File Phase What it tests
tests/contract/test_contracts_match_source.py All Code matches the contracts (schema, modules, SQL patterns)
tests/unit/test_typed_verdicts.py All Verdict → phase routing table, loop-breaker math
tests/e2e/test_spec_refiner.py Phase 1 Loop A: spec claims, writes spec, honors scope, emits events, costs
tests/e2e/test_builder.py Phase 1 Loop B: worktree, pr_url before review, rebase, files_changed
tests/e2e/test_reviewer.py Phase 1 Loop C: no_pr guard, validate/assess separation, loop-breaker
tests/e2e/test_state_resume.py Phase 1 Stale claim recovery, awaiting_human, blocked, idempotency
tests/e2e/test_concurrency.py Phase 2 Worktree isolation, scope-disjoint dispatch, exclusive paths
tests/e2e/test_human_channel.py Phase 1/2 human_issues inbox, non-blocking human input
tests/e2e/test_multiproject_and_wiki.py Phase 3-5 Multi-project, wiki facts, metrics, fair-share

TDD discipline

This suite was scaffolded as a living spec (all tests at once, mapped 1-to-1 to the design doc). Going forward, follow the TDD discipline:

  1. Vertical slices, not horizontal. Don't write all tests for phase N, then implement. One test → one fix → next test.
  2. RED first.

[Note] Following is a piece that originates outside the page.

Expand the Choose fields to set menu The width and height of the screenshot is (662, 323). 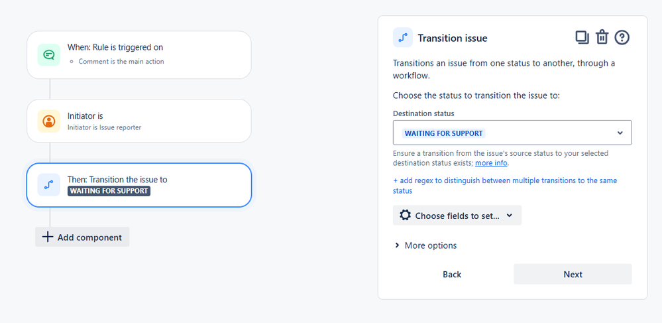[457, 215]

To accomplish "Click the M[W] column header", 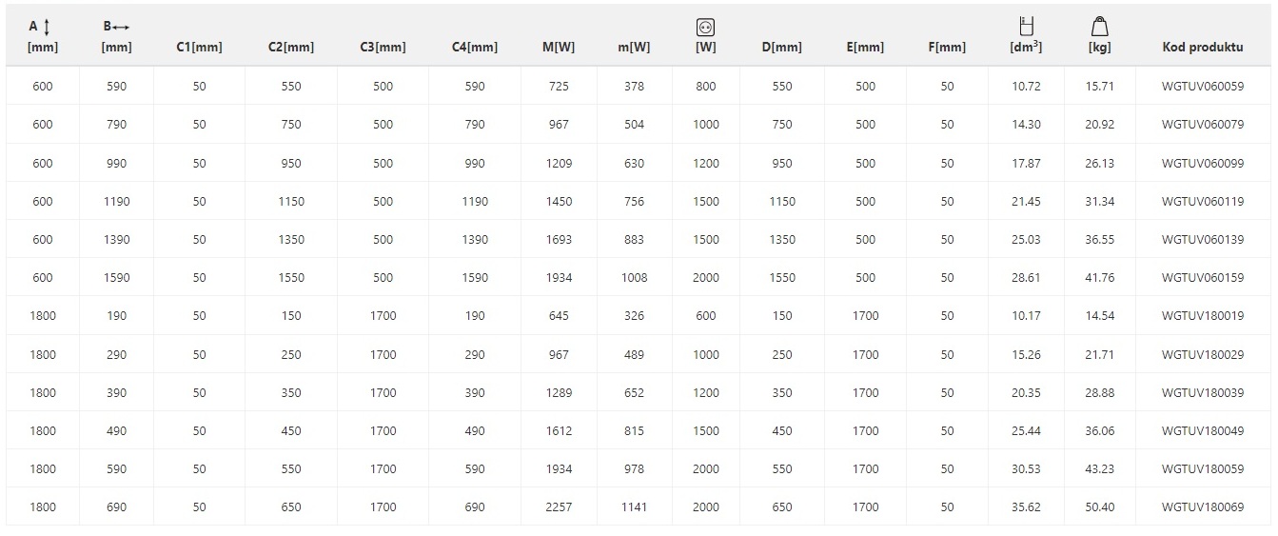I will pyautogui.click(x=559, y=47).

Confirm the test fails for the right reason (the contract is violated, not the test is broken).
  3. GREEN with minimal change. Don't refactor while RED.
  4. Refactor after GREEN. When all tests for a slice pass, look for cleanup.

State of the suite (as of 2026-06-23)

Section Tests Expected status
Contract tests 10 Mostly green (schema + module structure is in place)
Typed verdict unit tests 8 Mostly green (verdict table is correct)
Spec refiner E2E 6 1 RED (test_spec_refiner_03_honors_declared_file_scope — the known gap)
Builder E2E 5 Most marked slow; need a real run to confirm
Reviewer E2E 4 test_reviewer_01_no_pr_defensive_guard should be green; others depend on pipeline
State resume E2E 7 test_resume_04_blocked_requires_manual_unblock and test_resume_06_already_merged_not_reclaimed should be green; others depend on schema/cycle behavior
Concurrency E2E 6 3 xfail (Phase 2 roadmap)
Human channel E2E 4 Mostly green; some depend on LLM behavior
Multi-project + wiki E2E 11 All xfail (Phase 3-5 roadmap)

Total: 61 tests. The xfail count is the build roadmap. Run the suite to see the actual state.

What "passing the suite" means

Phase 1 (single project, single loop, strict serial — design doc §13): all test_spec_refiner.py, test_builder.py, test_reviewer.py, test_state_resume.py tests pass, plus the unit and contract tests.

Phase 2 (concurrency): all test_concurrency.py non-xfail tests pass.

Phase 3-5: all test_multiproject_and_wiki.py xfail tests pass.

A green E2E suite is the proof that the system works. A red E2E suite is the build list.

Adding new tests

When the design doc adds a new claim:

  1. Add an acceptance criterion to the appropriate contract wiki page
  2. Add a test in the appropriate tests/e2e/test_*.py file
  3. Reference the wiki section in the test docstring
  4. Run pytest, confirm RED (the test is missing or the feature isn't built)
  5. Build the feature, run pytest, confirm GREEN

The audit trail is: design doc → wiki contract → E2E test → implementation. Anyone (human or LLM) can read the chain end-to-end.